Таким образом, оба наиболее действенных запрета тотемизма соответствуют эдиповским запретам. «Действительно, если тотемное животное — это отец, то два главных завета тотемизма, два его сущностных предписания — запрет на убийство тотема и половое использование женщины, принадлежащей тотему — содержательно совпадают с двумя преступлениями Эдипа, убившего отца и взявшего в жены мать, а также с желаниями, присущими ребенку. Неполное вытеснение или пробуждение последних является, видимо, ядром всех психоневрозов»32.
Итак, главная тема «Тотема и табу» — основополагающее утверждение о постоянстве бессознательного стремления к инцесту и убийству: «Нет нужды запрещать то, чего никому не хочется.

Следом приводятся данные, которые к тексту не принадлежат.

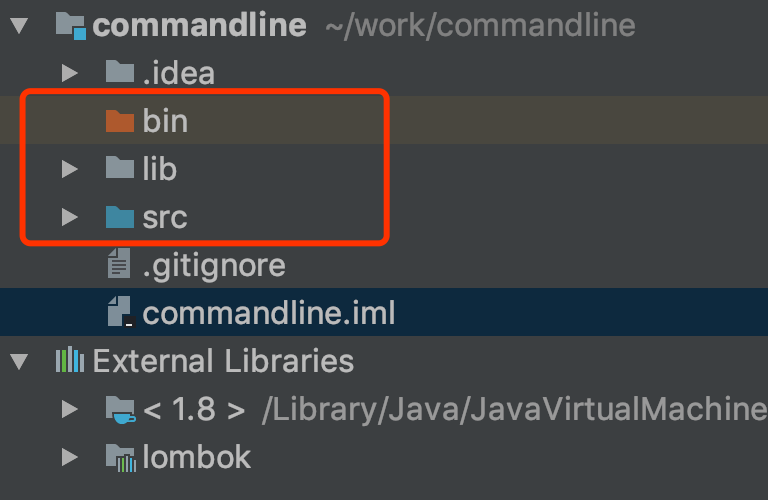The height and width of the screenshot is (500, 768).
Task: Click the .gitignore file icon
Action: 119,265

Другими словами, наиболее запретное и является объектом желания»33. Однако в «Тотеме и табу» существует противоречие между сосредоточенностью на мифе об убийстве отца племени и клинической и теоретической компетентностью других глав, полных догадок о постоянной маскировке и переносе детских кровосмесительных влечений к матери, а также о психическом конфликте и амбивалентности, о генезисе Сверх-Я. Они найдут развитие в последующих трудах Фрейда, в частности, в книге «Я и Оно» — Эдипов комплекс обретет здесь завершенную форму. Таким образом, вымышленная смерть отца упрощает психические данные, сопряженные с Эдиповым комплексом. Выделение одного из его элементов не позволяет постичь внутреннее соотношение противоборствующих сил, противоречивое сочетание влечения к обоим родителям и идентификации с ними.

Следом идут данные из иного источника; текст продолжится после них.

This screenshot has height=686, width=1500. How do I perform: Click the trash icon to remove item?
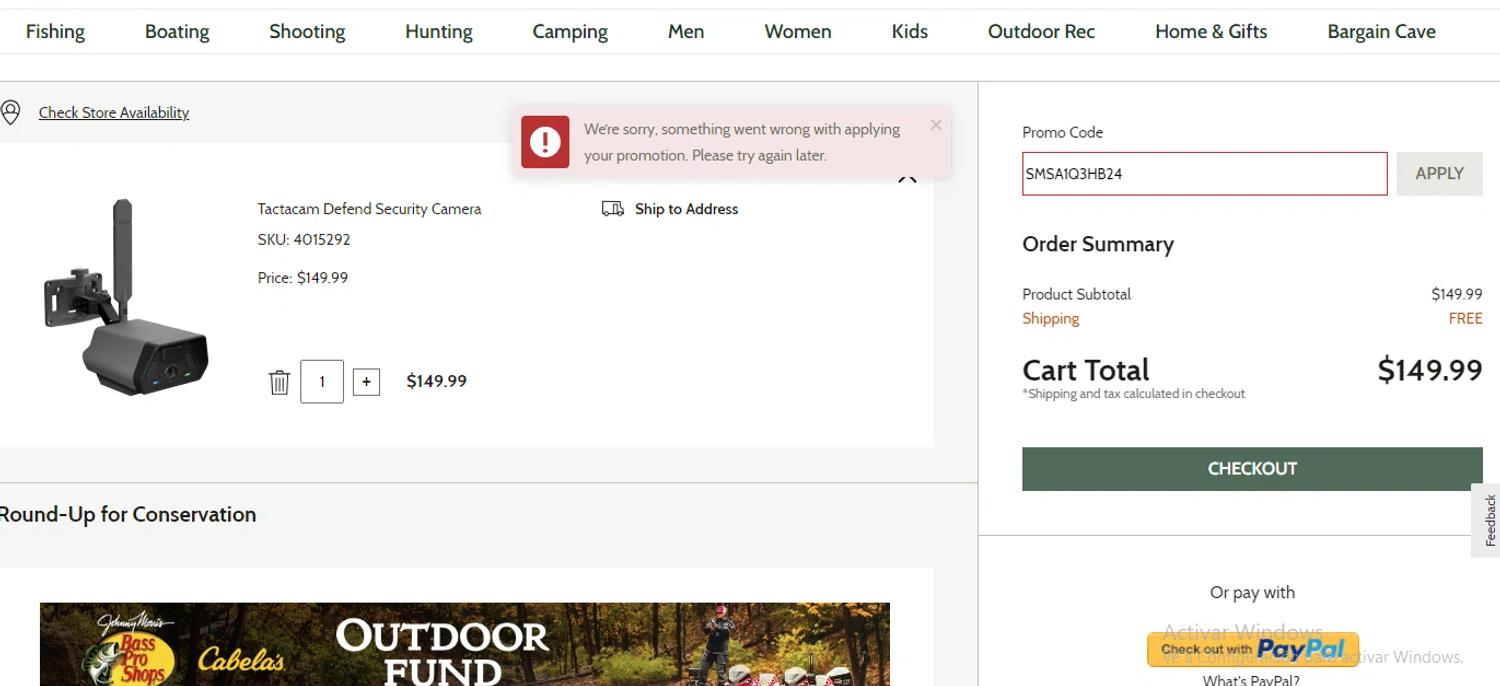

Читать «Тотем и табу» нелегко ввиду его перегруженности материалом и фрейдовских ассоциаций, внушающих мысль о вездесущности Эдипова комплекса в психике людей, вовсе не подверженных патологии. При этом основополагающие идеи о функционировании человеческой психики связываются здесь с социальными формами, одновременно выражающими и скрывающими эти идеи: вездесущностью амбивалентности чувств, постоянством как желаний, так и препятствующих им запретов, связанного с ними бессознательного чувства вины. Анализ различных форм табу, вытекающих из запрета на инцест, позволяет Фрейду показать, что все они обусловлены «древним» запретом, связанным с «опасными желаниями, которым следует решительно противостоять», с «первобытными» желаниями, формами детской сексуальности, той первобытностью в нас самих, вытеснение которой необходимо для становления как индивидуальной психики, так и социальной организации. Происходит оформление хаоса влечений, переход от господствующего в бессознательном «принципа удовольствия» к принципу реальности, являющемуся, по Фрейду, его видоизменением и необходимым отклонением. Принцип реальности противостоит всевластию детских фантазмов, открывает путь психическим трансформациям, переносам, символизации.